Hans Memling
(Seligenstadt 1435-1440 circa / Bruges 1494)
Ritratto di giovane orante (recto); Natura morta di fiori con tappeto (verso)
1485 – 1490 circa
Tavola, cm 29,2 x 22,5
Madrid, Museo Thyssen-Bornemisza, inv. n. 1938.1
Giunge agli Uffizi un superbo dipinto di Hans Memling concesso in esposizione dal Museo Thyssen – Bornemisza di Madrid in cambio del prestito dell’Adorazione dei Magi del Ghirlandaio degli Uffizi alla mostra Domenico Ghirlandaio. Retrato de Giovanna Tornabuoni (Madrid, 22 giugno – 10 ottobre 2010). Si tratta del Ritratto di giovane orante, uno dei più celebri e meglio conservati del grande artista fiammingo. L’identità del giovane uomo a mani giunte è sconosciuta. I lineamenti del personaggio, l’acconciatura e la foggia degli abiti rendono più probabile l’ipotesi che si tratti di un italiano.

Il dipinto appartenne in origine, con ogni probabilità, ad un trittico che nella parte centrale recava l’immagine della Madonna col Bambino.
L'ipotesi dell’esistenza di un dipinto centrale raffigurante la Madonna col Bambino è avvalorata anche dalla splendida Natura morta dipinta sul tergo del nostro ritratto, raffigurante dei fiori contenuti in un vaso decorato con il monogramma di Cristo.
Il vaso probabilmente doveva essere contrapposto ad un altro, forse in vetro, sempre con fiori, sul verso dell’altro pannello ligneo.

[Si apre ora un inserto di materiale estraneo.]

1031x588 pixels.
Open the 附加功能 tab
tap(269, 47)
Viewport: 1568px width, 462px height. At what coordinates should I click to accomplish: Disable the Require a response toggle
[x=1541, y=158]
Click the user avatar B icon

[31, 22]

I ritratti di Memling, considerati una vera specialità dell'artista, erano particolarmente apprezzati dai molti italiani residenti a Bruges, attivissimi in campo economico e commerciale.
La critica ha sottolineato da tempo l'influsso dell'acuto naturalismo di Hans Memling nell'ambito della ritrattistica fiorentina sul finire del Quattrocento e agli albori del Cinquecento.
In occasione di questo scambio, nella Sala della Niobe degli Uffizi sono state raccolte tutte le opere di Memling delle collezioni della Galleria che spesso, nella loro collocazione ordinaria, vengono trascurate dal pubblico, ed è stato pubblicato il Pieghevole n. 44 della collana ‘Gli Uffizi. Studi e ricerche’.